Mr. Jack Hill very kindly sent me the review from the paper..It was available only with a subscription..

MUSIC REVIEW

Lightfoot’s concert shows love for work

BY JACK W. HILL ARKANSAS DEMOCRAT-GAZETTE


Returning after the intermission, Canadian singer-songwriter-guitarist Gordon Lightfoot explained “We love the work,” perhaps in answer to an unknown shouted question at his Sunday night concert at Robinson Center Music Hall in Little Rock. Anyone could see that Lightfoot — who had first walked out on stage in a red velvet jacket — loved his work.

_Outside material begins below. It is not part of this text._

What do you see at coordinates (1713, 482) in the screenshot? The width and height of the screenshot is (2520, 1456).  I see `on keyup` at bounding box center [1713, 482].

That was obvious to all the fans who turned out, nearly filling the place, at least the downstairs portion. And Lightfoot seemed delighted to be back in Little Rock, after some 14 years, he announced. Lightfoot is back in good health and able to sing and play after a near-fatal illness six years ago.

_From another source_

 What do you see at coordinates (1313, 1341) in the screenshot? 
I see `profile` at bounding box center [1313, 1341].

Opening with a complex and lengthy song, “Triangle,” Lightfoot showed that he could still pull up line after narrative line of the songs he has written for half a century. Following with the lighthearted “Cotton Jenny,” Lightfoot began what turned into a twohour concert, minus a 20-minute intermission, and he gave fans a string of hits they came hoping to hear, including “Ribbon of Darkness,” “If You Could Read My Mind,” “Sundown,” “Minstrel of the Dawn,” Rainy Day People,” “Beautiful,” “Alberta Bound,” “A Painter Passing Through,” “Baby Step Back” “The Wreck of the Edmund Fitzgerald” and more.

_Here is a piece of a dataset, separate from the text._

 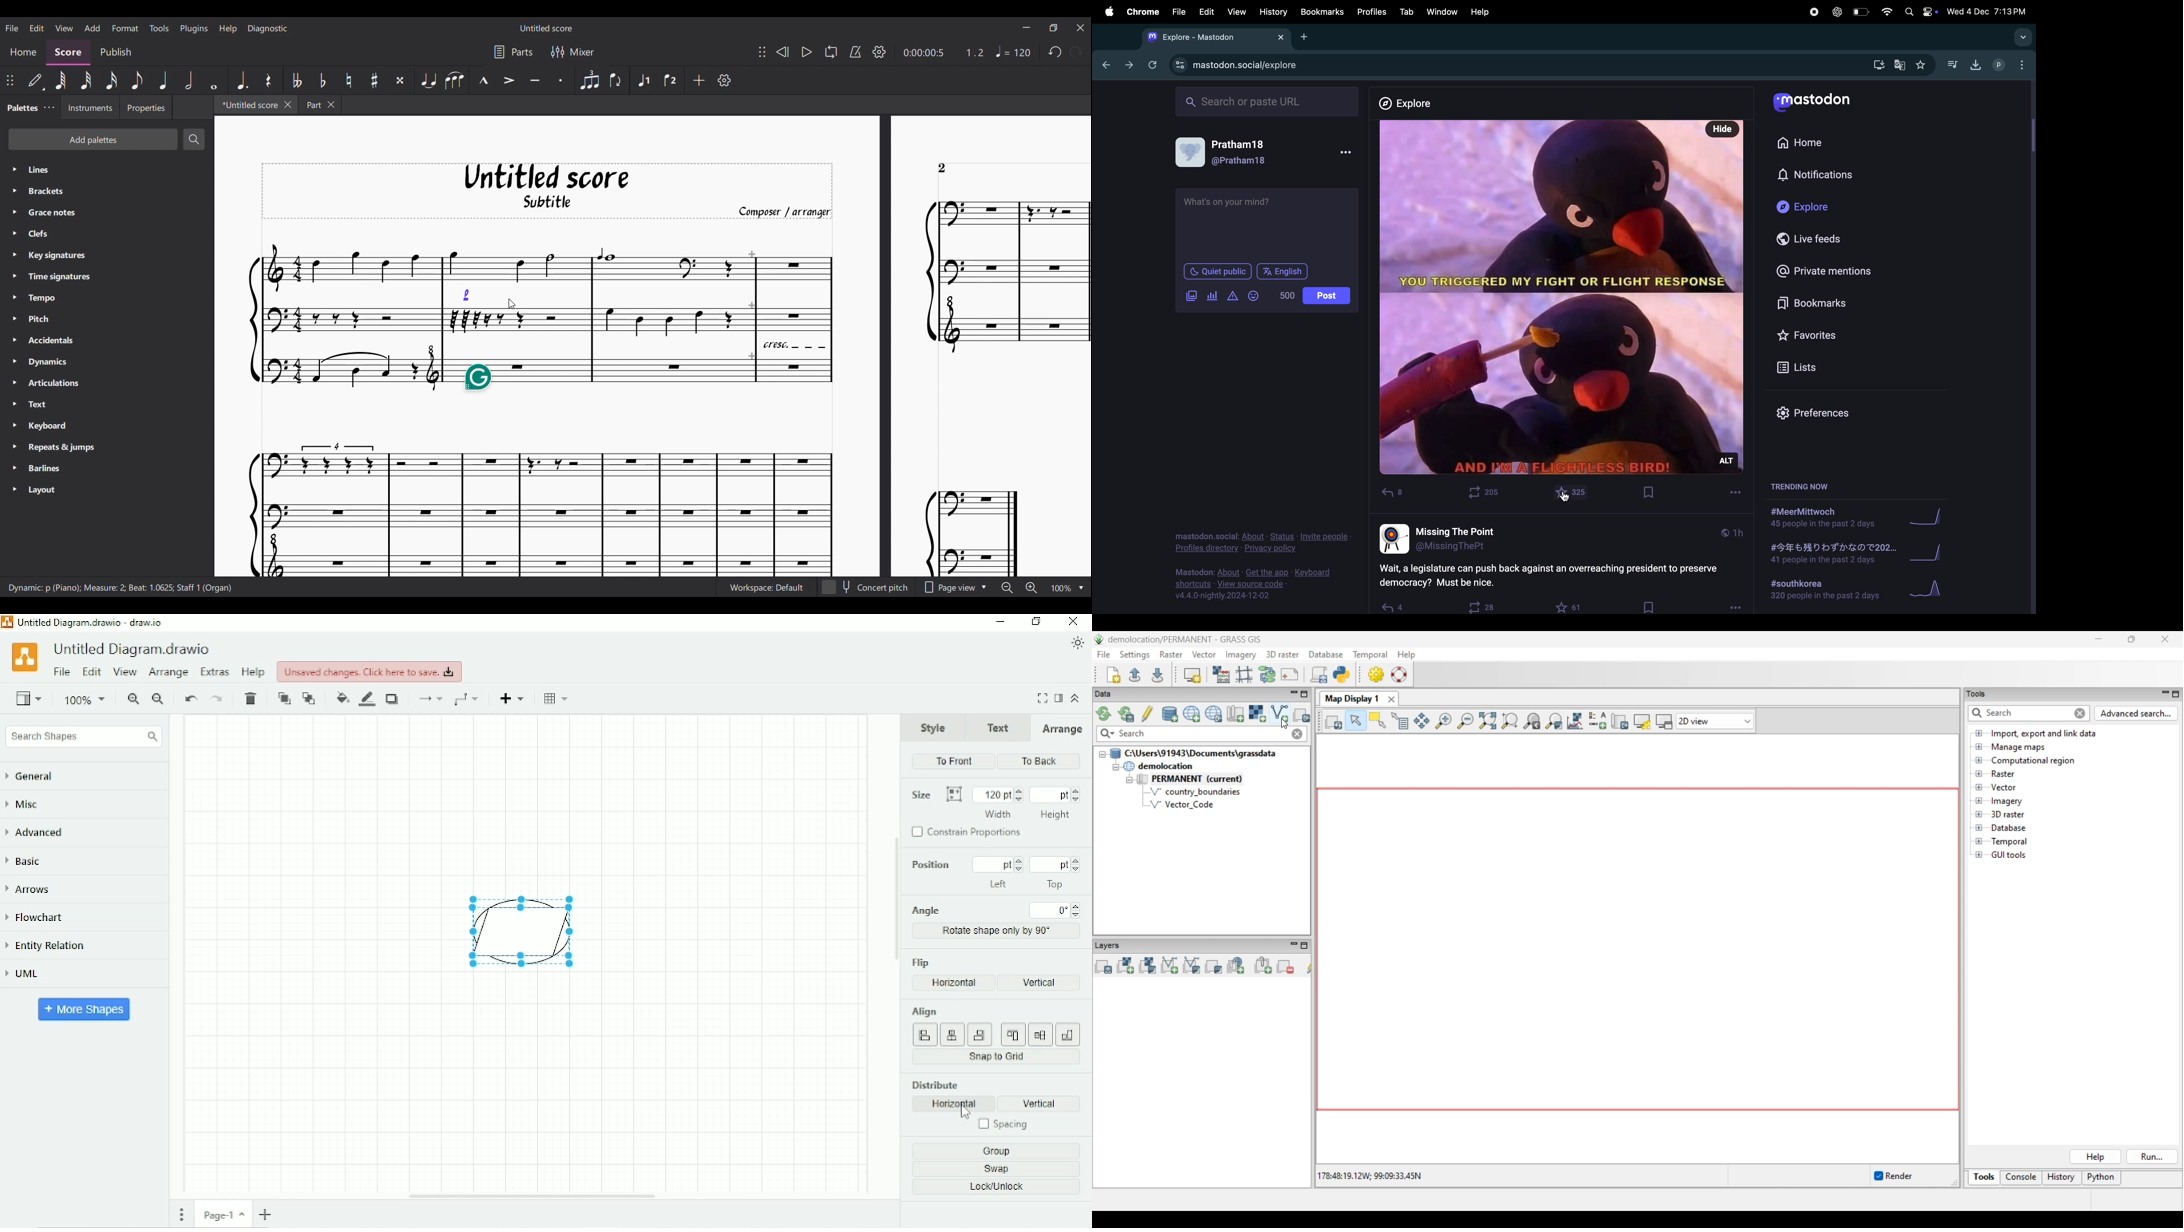 What do you see at coordinates (969, 834) in the screenshot?
I see `Constrains proportions` at bounding box center [969, 834].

The 69-year-old singer, who could have elected to sit on a stool but instead remained standing for his entire show, had a visage that was a blend of fabled movie icon Kirk Douglas, and a bit of Jack Palance, along with a classic Indian face and a tad of the nowcrumbled granite Old Man of the Mountain in the White Mountains of New Hampshire.
Alternating between his 12- and 6-string guitars, ably backed by his veteran bandmates on keyboards, drums, bass and lead guitar, Lightfoot was light on the chatter. He occasionally threw out a wry line or two, with the best anecdote being about the time he “almost” met Elvis Presley in Buffalo, where he no doubt would have thanked EP for recording “Early Morning Rain.”
The fine show drew to a conclusion with a version of Kris Kristofferson’s “Me and Bobby McGee,” which was followed by a quick two-song encore of “Blackberry Wine” and “Ol’ Dan’s Records,” and Lightfoot was done. And it was all well-done.